Tuesday, 26 April 2016

ANZAC Day and things I'm still learning

Well, jabberwockies, today (well, yesterday by the time you read this) is April 25th, ANZAC Day. ANZAC stands for Australian and New Zealand Army Corps and the name was given to the group of men who landed in Gallipoli in Turkey on April 25th, 1915. They were trying to capture Istanbul (then Constantinople), the capital of the Ottoman Empire and an ally of Germany. The attack lasted for eight months, and more than 8,000 Australians died. It was one of the greatest defeats in Australian history. (Source and source.)



There's a dawn service, but we've always gone to the morning one which is at a much more reasonable hour. For the past three years, I've marched down the road with my school in full formal uniform, sweating through my heavy blazer. (The bonus of having a blazer, though, is that you can sneak a small water bottle in your pocket.) The police, ambulance, RSL (Returned and Services League), the Lions Club, Rotary, Surf Life Saving and all the schools march down the street to the memorial statue at 9am while the marching band from the boy's school plays. I adore that band. Not only are they good, but they're so loud that you can feel the beat of the drum in your bones. There's nothing quite like hearing Waltzing Matilda right in your ears. (I have a thing for overly loud music, much to my family's despair.) (Also, sorry for a lack of pictures of the parade but I'm hesitant to put pictures of kids in their school uniforms online without permission.)



This year, I'm not in school so I went with my parents. I wore a nice dress and a huge hat and slapped on lots of sunscreen, and we watched my two siblings march past with their school.  The cadets stood around the memorial, and this year it was cooler so no one fainted (like they did the first year we were here). We watched from the street as members of the RSL and the school captain from the boy's school gave speeches (there are three high schools in town, a Catholic girl's, a Catholic boy's and the public high school. Every year we rotate, so last year for the 100th centenary of ANZAC Day my school made the speech and the year before was the public school's turn). I was quite excited to finally be able to watch the speakers this year. (Usually I'm with my school, and we always sat behind the memorial statue so we could never see anything. To my surprise, the speakers were actual people and not just disembodied, floating voices.)

**Record excerpts:**
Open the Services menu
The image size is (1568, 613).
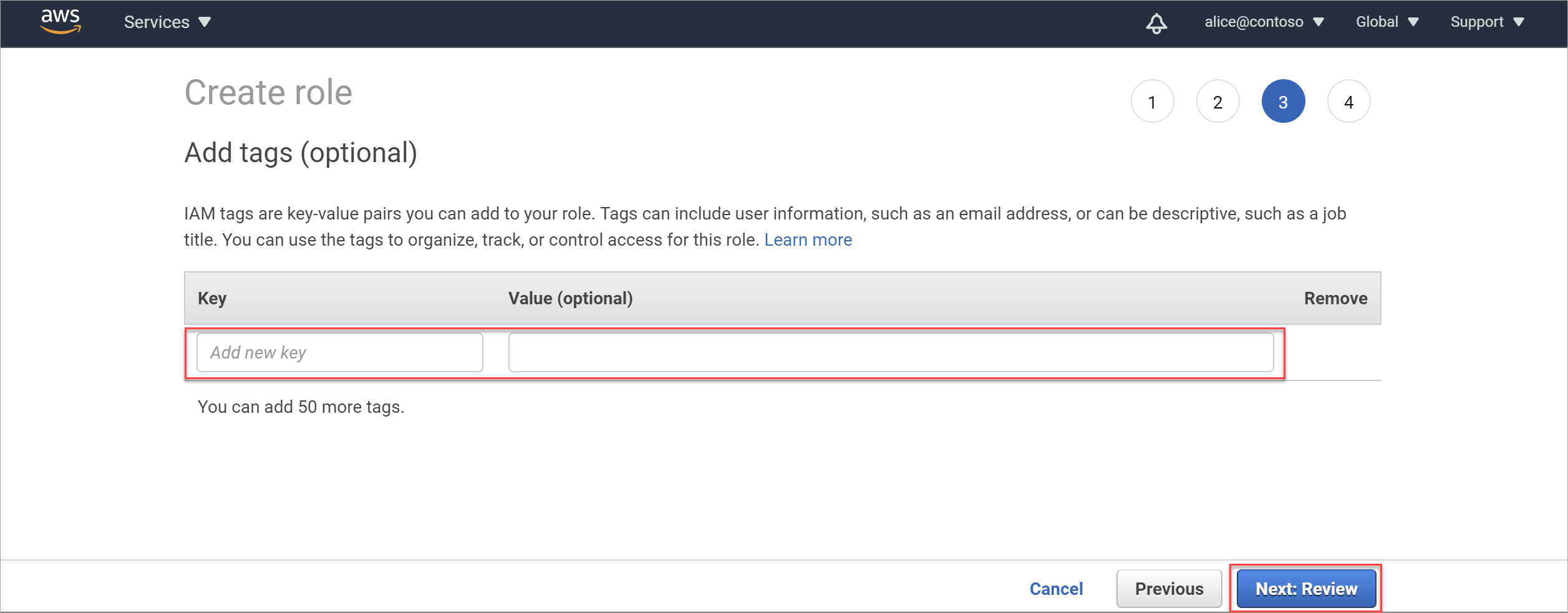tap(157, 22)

* * *

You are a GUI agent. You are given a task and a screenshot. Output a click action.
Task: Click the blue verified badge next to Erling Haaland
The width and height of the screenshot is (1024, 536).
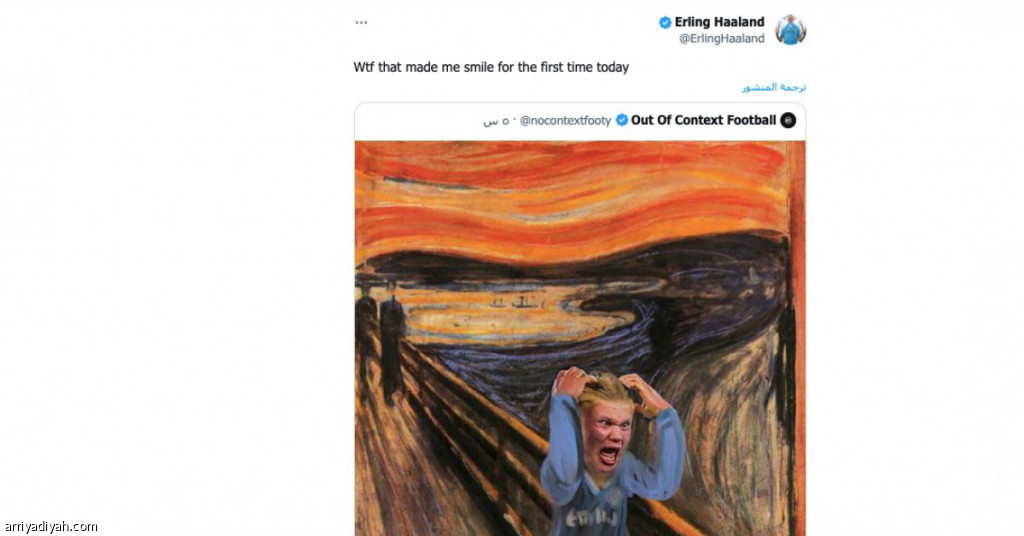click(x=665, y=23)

**Exercise directions:** Rewrite the ANZAC Day post from "ANZAC Day and" to "history. (Source and source.)", substituting "8 months" for "eight months". Work from the text alone.

**Final result:**
ANZAC Day and things I'm still learning

Well, jabberwockies, today (well, yesterday by the time you read this) is April 25th, ANZAC Day. ANZAC stands for Australian and New Zealand Army Corps and the name was given to the group of men who landed in Gallipoli in Turkey on April 25th, 1915. They were trying to capture Istanbul (then Constantinople), the capital of the Ottoman Empire and an ally of Germany. The attack lasted for 8 months, and more than 8,000 Australians died. It was one of the greatest defeats in Australian history. (Source and source.)